Notifications

Under the covers, the Tapis API is an event-driven distributed system implemented on top of a reliable, cloud-based messaging system. This means that every action either observed or taken by Tapis is tied to an event. The changing of a job from one status to another is an event. The granting of permissions on a file is an event. Editing a piece of metadata is an event, and to be sure, the moment you created an account with Tapis was an event. You get the idea.

Having such a fine-grain event system is helpful for the same reason that having a fine-grain permission model is helpful. It affords you the highest degree of flexibility and control possible to achieve the behavior you desire. With Tapis’s event system, you have the ability to alert your users (or yourself) the instant something occurs. You can be proactive rather than reactive, and you can begin orchestrating your complex tasks in a loosely coupled, asynchronous way.

Subscriptions

As consumers of Tapis, you have the ability to subscribe to events occurring on any resource to which you have access. By that we mean, for example, you could subscribe to events on your job and a job that someone shared with you, but you could not subscribe to events on a job submitted by someone else who has not shared the job with you. Basically, if you can see a resource, you can subscribe to its events.

The Notifications service is the primary mechanism by which you create and manage your event subscriptions. A typical use case is a user subscribing for an email alert when her job completes. The following JSON object represents a request for such a notification.

Example notification subscription request
{
"associatedUuid": "0001409758089943-5056a550b8-0001-002",
"event": "OVERWRITTEN",
"persistent": true,
"url": "nryan@rangers.mlb.com"
}

The associatedUuid value is the UUID of her job. Here, we given the UUID of the picsumipsum.txt file we uploaded in the Files Guide. The event value is the name of the event to which she wants to be notified. This example is asking for an email to be sent whenever the file is overwritten. She could have just as easily specified a status of DELETED or RENAME to be notified when the file was deleted or renamed.
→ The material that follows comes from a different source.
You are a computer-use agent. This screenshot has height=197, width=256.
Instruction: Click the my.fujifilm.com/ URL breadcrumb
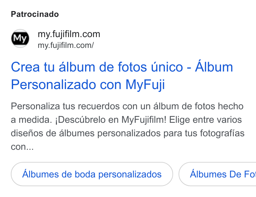[x=66, y=46]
The persistent value specifies whether the notification should fire more than once. By default, all event subscriptions are transient. This is because the events themselves are transient. An event occurs, then it is over. There are, however, many situations where events could occur over and over again. Permission events, changes to metadata and data, application registrations on a system, job submissions to a system or queue, etc., all are transient events that can potentially occur many, many times. In these cases it is either not possible or highly undesirable to constantly resubscribe for the same event. The persistent attribute tells the notification service to keep a subscription alive until it is explicitly deleted.

information_source:
 In certain situations you may wish to subscribe to multiple events. You are free to add as many subscriptions as you wish, however in the event that you want to subscribe to all possible events for a given resource, use the wildcard value, *, as the event. This tells the Notifications service that you wanted to be notified of every event for that resource.
information_source:
 A listing of all Tapis’s resource-level events, grouped by resource, can be found in the Events section.

Continuing to work through the example, the url value specifies where the notification should be sent. In this example, our example user specified that she would like to be notified via email. Tapis supports both email and webhook notifications. If you are unfamiliar with webhooks, take a moment to glance at the webhooks.org page for a brief overview. If you are a Gang of Four disciple, webhooks are a mechanism for implementing the Observer Pattern. Webhooks are widely used across the web and chances are that something you’re using right now is leveraging them.